Stored records
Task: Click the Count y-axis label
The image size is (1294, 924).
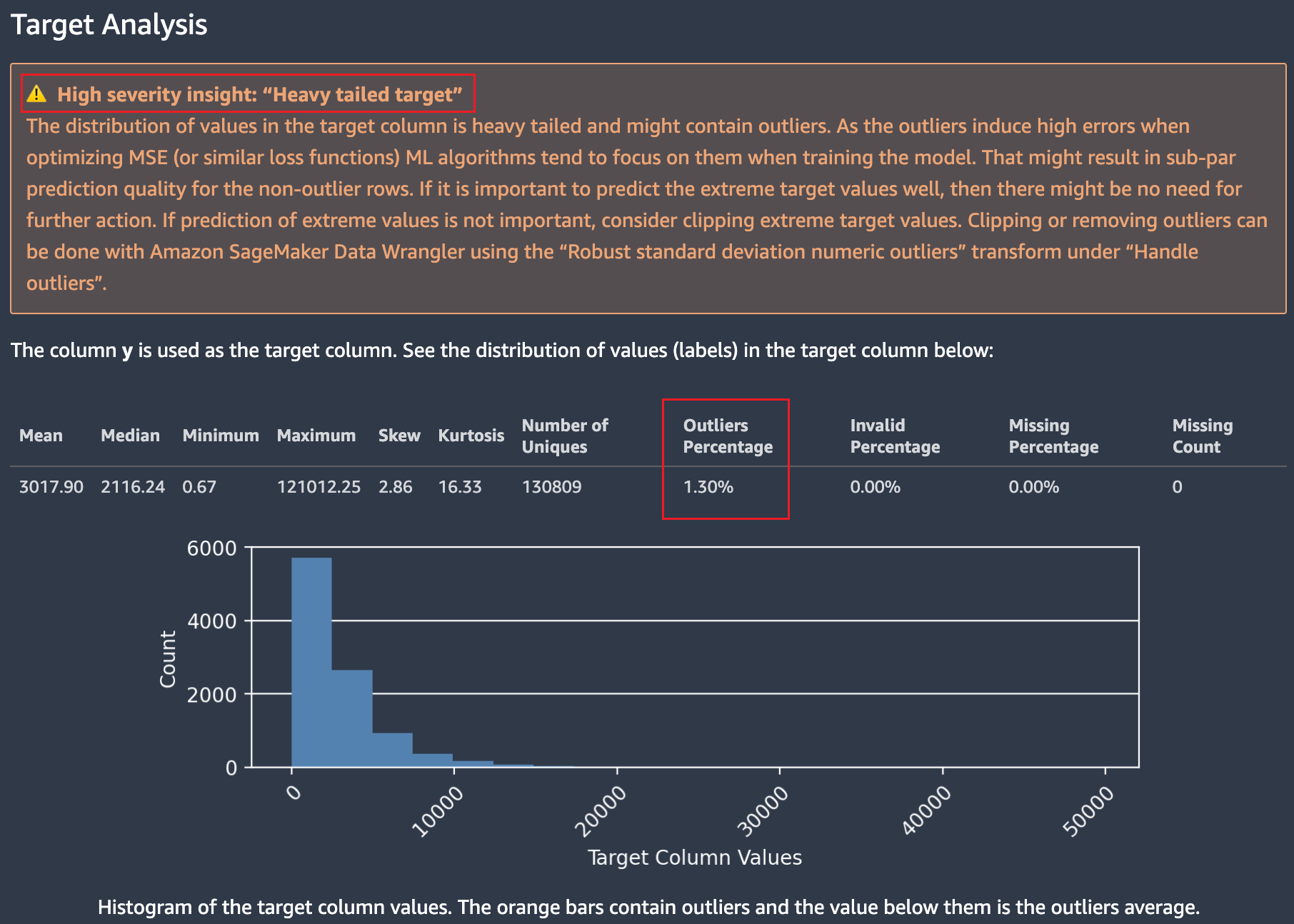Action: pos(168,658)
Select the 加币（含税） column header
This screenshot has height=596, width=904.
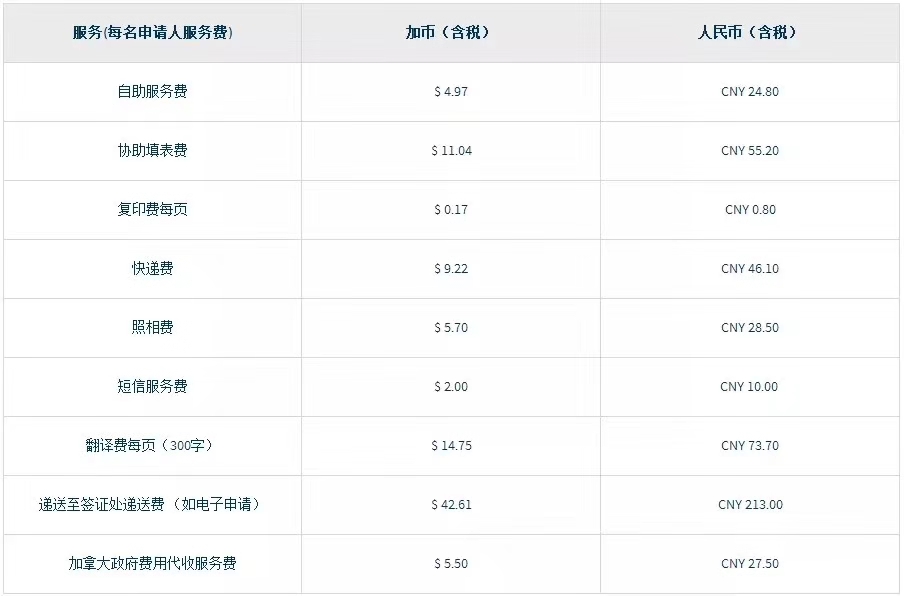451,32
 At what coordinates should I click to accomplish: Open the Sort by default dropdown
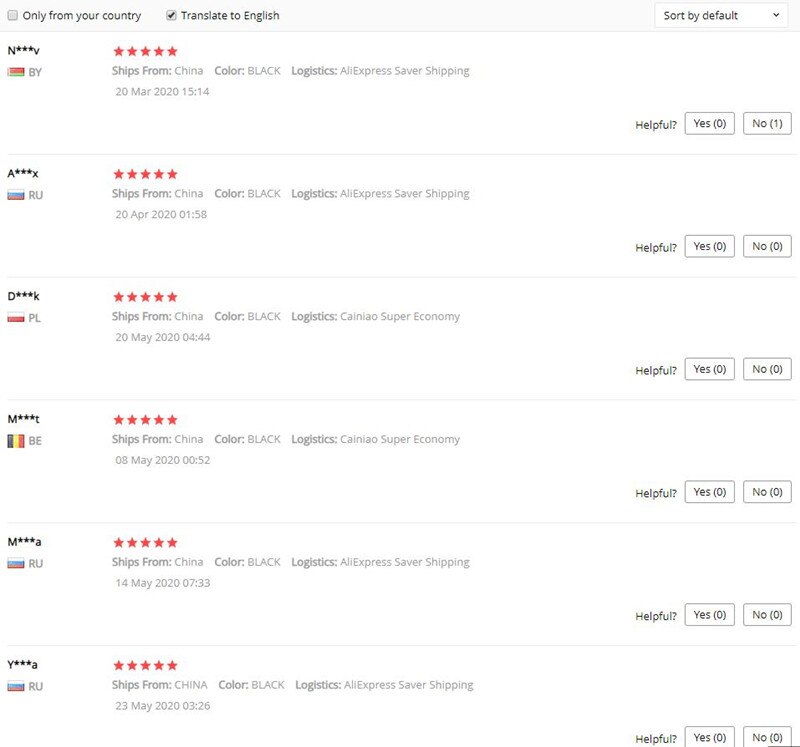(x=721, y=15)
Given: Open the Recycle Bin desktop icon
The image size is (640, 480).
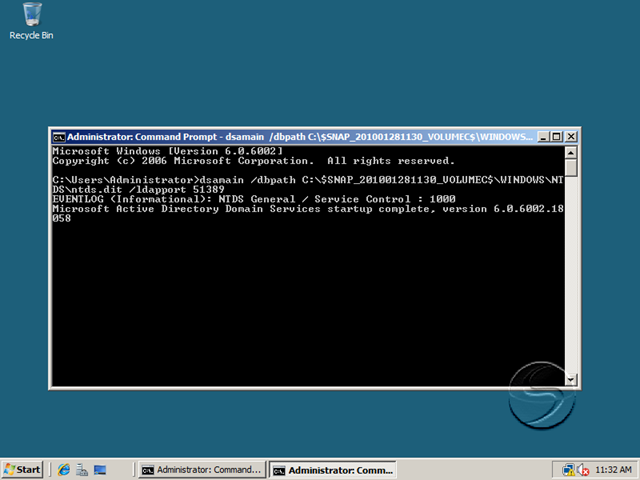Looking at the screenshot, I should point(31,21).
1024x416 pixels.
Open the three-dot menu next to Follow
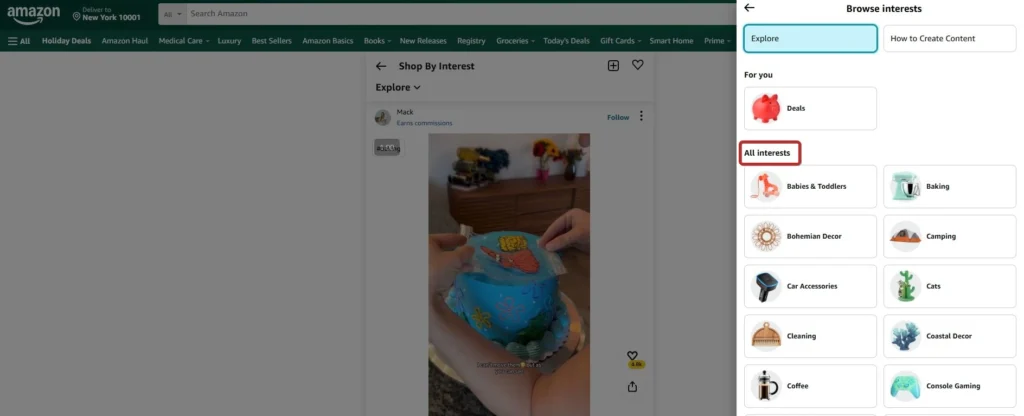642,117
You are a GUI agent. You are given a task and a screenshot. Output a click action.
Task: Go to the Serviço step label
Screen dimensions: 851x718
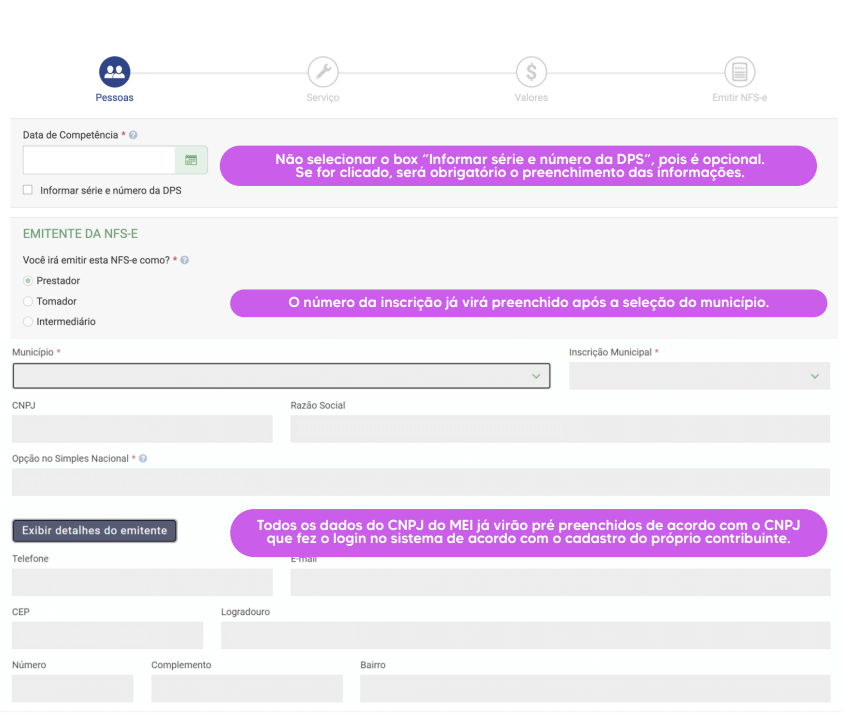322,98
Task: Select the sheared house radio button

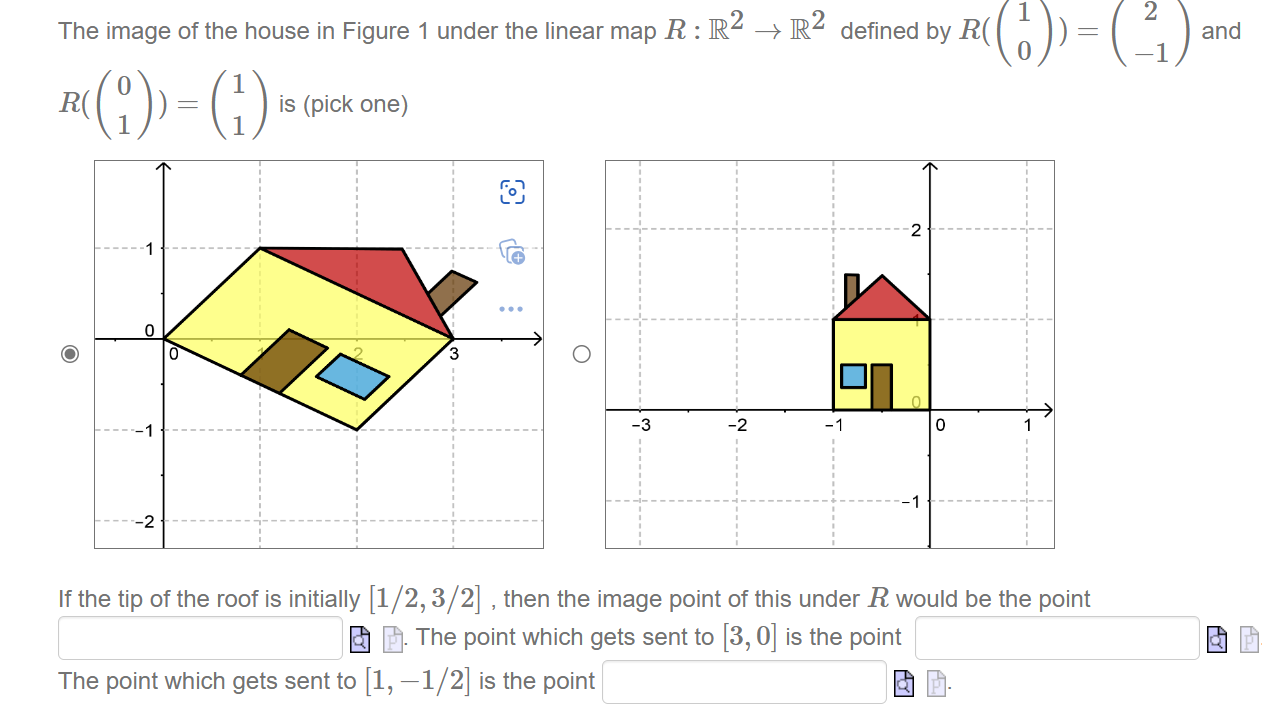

_Required work_: Output all the data, exactly, without images.

_Answer below_:
Task: Click the Count y-axis label
The image size is (1294, 924).
Action: pos(168,658)
Select the 加币（含税） column header
This screenshot has height=596, width=904.
451,32
 At what coordinates should I click to accomplish: Open the Sort by default dropdown
(x=721, y=15)
Given: Open the Recycle Bin desktop icon
The image size is (640, 480).
Looking at the screenshot, I should point(31,21).
1024x416 pixels.
Open the three-dot menu next to Follow
642,117
You are a GUI agent. You are given a task and a screenshot. Output a click action.
Task: Go to the Serviço step label
Screen dimensions: 851x718
322,98
Task: Select the sheared house radio button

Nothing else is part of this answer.